RÜCKBLICK

1980-2002: Von der Schrumpfbahn zum Wedding-Day

von Gernot Schaulinski

Auch 30 Jahre nach Gründung der DDR fuhr die "Deutsche Reichsbahn" (DR) auf den Gleisen Berlins. Warum hieß sie nicht "Staatseisenbahn der DDR" oder "Deutsche Demokratische Bahn"? Die Gründe hierfür lagen im Jahr 1945: Das Potsdamer Abkommen schlug damals die Betriebsrechte für den Berliner Bahnverkehr allein der DR zu, deren Leitung die Sowjetunion bald an ihren deutschen Satellitenstaat übergab. Eine Umbenennung hätte möglicherweise den Verlust der Betriebsrechte zur Folge gehabt. So lebte das untergegangene Reich auf den Schienen fort.

Noch am 1. Mai 1980 waren die Züge der halbierten Ringbahn zum "Kampftag der Arbeiterbewegung" unterwegs gewesen, um wie jedes Jahr mit kleinen DDR-Wimpeln und roten Fahnen auch im Westteil der Stadt "Flagge" zu zeigen. Nur wenige Monate später sorgten Gerüchte über Entlassungspläne bei den West-Berliner Reichsbahnern für Unruhe. Aus Einsparungsgründen sollte der Fahrplan ausgedünnt und der tägliche Betrieb schon um 21.00 eingestellt werden. Als Reaktion darauf kam es am 17. September zum zweiten Eisenbahnerstreik. Neben unkündbaren Tarifverträgen und höheren Löhnen forderten die Beteiligten auch eine freie Wahl von Gewerkschaftsvertretern. Der letzte Punkt barg für die DDR-Führung enorme Sprengkraft, denn genau an jenem Tag gründete sich auf der Danziger Leninwerft die "Unabhängige Selbstverwaltete Gewerkschaft Solidarnosc". Eine Nachahmung im eigenen Staatsbetrieb musste unter allen Umständen verhindert werden. Da es nicht zu Verhandlungen kommen durfte, war die Lage der Streikenden aussichtslos: schon am 25. September 1980 löste sich das Streikkomitee auf. Die Reichsbahn nutze den gescheiterten Protest ihrer Beschäftigten für einen Kahlschlag auf West-Berliner Seite.

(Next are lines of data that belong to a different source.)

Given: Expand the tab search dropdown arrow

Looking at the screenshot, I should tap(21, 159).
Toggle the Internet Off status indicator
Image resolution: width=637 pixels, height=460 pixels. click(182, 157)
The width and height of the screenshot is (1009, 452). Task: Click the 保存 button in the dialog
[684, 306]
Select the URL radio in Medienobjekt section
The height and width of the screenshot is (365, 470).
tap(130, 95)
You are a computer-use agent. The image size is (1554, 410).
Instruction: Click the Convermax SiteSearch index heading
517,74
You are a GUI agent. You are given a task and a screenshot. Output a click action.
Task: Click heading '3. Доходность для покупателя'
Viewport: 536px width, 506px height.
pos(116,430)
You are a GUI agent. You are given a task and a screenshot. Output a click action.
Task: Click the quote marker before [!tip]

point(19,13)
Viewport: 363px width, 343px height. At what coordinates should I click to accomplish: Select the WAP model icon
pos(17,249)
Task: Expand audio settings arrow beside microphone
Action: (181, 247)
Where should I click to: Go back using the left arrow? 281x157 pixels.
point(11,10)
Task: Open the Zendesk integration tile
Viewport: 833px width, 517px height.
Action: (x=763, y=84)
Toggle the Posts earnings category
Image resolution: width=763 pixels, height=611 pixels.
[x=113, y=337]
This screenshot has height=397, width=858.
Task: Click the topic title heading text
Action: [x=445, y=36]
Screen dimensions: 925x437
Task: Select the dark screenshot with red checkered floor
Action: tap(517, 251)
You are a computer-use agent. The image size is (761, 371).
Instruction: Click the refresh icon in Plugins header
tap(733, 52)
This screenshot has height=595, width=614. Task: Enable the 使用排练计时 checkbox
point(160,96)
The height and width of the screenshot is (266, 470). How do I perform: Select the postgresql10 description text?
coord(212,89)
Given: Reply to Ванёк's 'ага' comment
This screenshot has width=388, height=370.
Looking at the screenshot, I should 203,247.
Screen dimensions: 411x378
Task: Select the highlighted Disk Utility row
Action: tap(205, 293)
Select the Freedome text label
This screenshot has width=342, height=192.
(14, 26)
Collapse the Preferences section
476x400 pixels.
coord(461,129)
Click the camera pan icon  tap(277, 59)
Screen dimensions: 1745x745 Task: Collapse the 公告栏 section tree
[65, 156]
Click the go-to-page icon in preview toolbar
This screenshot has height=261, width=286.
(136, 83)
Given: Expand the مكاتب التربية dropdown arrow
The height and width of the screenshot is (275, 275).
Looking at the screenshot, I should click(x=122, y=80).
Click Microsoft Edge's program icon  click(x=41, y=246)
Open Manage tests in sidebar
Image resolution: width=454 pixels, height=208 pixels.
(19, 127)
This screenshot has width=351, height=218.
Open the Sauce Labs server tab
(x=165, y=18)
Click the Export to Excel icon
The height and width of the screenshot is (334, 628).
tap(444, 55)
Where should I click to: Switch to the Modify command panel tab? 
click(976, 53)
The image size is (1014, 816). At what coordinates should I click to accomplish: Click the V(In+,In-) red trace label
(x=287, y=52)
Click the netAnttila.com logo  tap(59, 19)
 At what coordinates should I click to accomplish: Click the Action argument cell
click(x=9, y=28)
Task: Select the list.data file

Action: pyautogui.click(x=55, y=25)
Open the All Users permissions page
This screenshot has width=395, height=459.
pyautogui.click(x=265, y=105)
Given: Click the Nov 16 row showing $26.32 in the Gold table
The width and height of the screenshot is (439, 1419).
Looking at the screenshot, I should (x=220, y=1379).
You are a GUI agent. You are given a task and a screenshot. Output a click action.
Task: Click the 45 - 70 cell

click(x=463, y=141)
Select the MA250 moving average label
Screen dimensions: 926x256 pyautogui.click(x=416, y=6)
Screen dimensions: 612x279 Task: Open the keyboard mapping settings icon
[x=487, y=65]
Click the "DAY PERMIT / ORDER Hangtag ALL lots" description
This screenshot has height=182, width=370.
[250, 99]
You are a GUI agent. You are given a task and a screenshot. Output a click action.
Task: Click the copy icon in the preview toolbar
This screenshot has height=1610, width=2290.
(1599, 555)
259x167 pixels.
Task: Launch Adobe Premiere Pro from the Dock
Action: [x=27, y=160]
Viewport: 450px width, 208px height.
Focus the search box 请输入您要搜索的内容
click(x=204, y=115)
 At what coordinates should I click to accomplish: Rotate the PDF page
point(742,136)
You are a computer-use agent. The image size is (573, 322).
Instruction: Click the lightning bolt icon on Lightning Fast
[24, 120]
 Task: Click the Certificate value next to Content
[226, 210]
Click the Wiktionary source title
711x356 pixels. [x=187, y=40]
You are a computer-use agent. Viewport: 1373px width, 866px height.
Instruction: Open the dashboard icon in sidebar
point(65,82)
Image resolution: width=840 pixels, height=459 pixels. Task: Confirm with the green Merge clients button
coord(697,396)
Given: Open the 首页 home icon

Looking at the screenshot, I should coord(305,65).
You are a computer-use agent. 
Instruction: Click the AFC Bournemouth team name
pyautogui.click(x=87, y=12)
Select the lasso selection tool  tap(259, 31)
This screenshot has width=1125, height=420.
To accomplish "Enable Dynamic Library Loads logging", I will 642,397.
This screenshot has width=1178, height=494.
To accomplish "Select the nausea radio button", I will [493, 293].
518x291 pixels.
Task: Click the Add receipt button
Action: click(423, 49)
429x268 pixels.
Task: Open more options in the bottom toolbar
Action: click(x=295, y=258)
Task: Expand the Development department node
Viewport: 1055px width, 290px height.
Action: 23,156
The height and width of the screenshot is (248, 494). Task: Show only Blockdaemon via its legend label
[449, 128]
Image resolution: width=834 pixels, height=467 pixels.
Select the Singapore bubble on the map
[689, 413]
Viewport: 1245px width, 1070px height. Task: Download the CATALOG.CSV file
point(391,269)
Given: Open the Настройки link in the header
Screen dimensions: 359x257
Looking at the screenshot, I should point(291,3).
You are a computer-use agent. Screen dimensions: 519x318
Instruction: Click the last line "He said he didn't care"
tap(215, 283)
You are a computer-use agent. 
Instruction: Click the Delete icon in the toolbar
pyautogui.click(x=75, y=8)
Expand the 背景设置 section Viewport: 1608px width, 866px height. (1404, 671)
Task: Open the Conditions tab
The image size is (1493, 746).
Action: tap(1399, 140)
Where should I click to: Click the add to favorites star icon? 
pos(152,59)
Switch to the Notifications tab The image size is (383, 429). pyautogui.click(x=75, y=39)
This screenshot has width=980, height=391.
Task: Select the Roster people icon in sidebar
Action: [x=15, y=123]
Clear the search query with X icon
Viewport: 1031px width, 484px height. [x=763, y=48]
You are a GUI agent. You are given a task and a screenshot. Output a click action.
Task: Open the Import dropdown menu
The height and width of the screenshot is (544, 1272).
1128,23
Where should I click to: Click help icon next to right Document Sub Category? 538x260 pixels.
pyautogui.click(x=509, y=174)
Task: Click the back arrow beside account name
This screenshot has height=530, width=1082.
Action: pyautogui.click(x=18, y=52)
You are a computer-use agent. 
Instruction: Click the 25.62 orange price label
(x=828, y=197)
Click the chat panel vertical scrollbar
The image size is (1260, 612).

Gerade mal drei Linien verkehrten alle 20 Minuten im halb stillgelegten Netz; der Betrieb auf dem westlichen Ring ruhte.

Zwei Wochen noch durfte das Personal auf den leeren Bahnsteigen von Gesundbrunnen bis Sonnenallee seine Schichten absitzen, dann rollte eine Kündigungswelle den Schienenstrang entlang. Während viele Reichsbahner zur Deutschen Bundesbahn (DB) wechselten, versank ihr früherer Arbeitsplatz in einen jahrelangen Dornröschenschlaf: zwischen den Gleisen wucherte Unkraut, die Stationen verfielen. Dieser endgültige Niedergang war für eine wachsende Zahl West-Berliner Bürger nicht mehr akzeptabel. Sie begannen sich in Vereinen und Initiativen für eine Wiederbelebung der S-Bahn zu engagieren. Im Wahlkampf um das Abgeordnetenhaus im Frühjahr 1981 nahm das Thema eine herausragende Stellung ein. Nach langen Verhandlungen mit der DR übernahm die Berliner Verkehrgesellschaft (BVG) am 9. Januar 1984 das marode westliche S-Bahn-Netz und betrieb vorerst nur noch zwei Linien weiter – die Öffentlichkeit sprach deshalb auch spöttisch von der "Schrumpfbahn".

Neun Jahre waren seit der Stilllegung der Ringbahn auf West-Berliner Seite vergangen, als am 25. September 1989 an der Station Westend erste Bauarbeiten für die Grundinstandsetzung des Südrings begannen. Unter weitestgehendem Abriss der Altbausubstanz sollten nun Gebäude, Bahnsteige, Gleisanlagen, Stromleitungen und Brücken erneuert werden. Für das folgende Jahr stand auch der Nordring auf dem Modernisierungsprogramm, doch die Ereignisse vom 9. November 1989 überrollten alle Pläne: die Mauer fiel und die Ringbahn konnte wiedervereinigt werden. Im Dezember 1993 ging zunächst der westliche Halbring zwischen Westend und Neukölln in Betrieb. Zum Jahreswechsel übernahm die Deutsche Bahn AG das gesamte Berliner S-Bahnnetz und führte die umfangreichen Bauarbeiten fort. Als am 16. Juni 2002 – offiziell als "Wedding-Day" bezeichnet – der erste Zug von Westhafen über Wedding nach Gesundbrunnen rollte, schloss sich der Ring nach über 40 Jahren Teilung. Tausende begeisterter Berliner nutzten noch am gleichen Tag die Möglichkeit, mit 'ihrer' Ringbahn zwischen den Großstadtwelten auf Reisen zu gehen.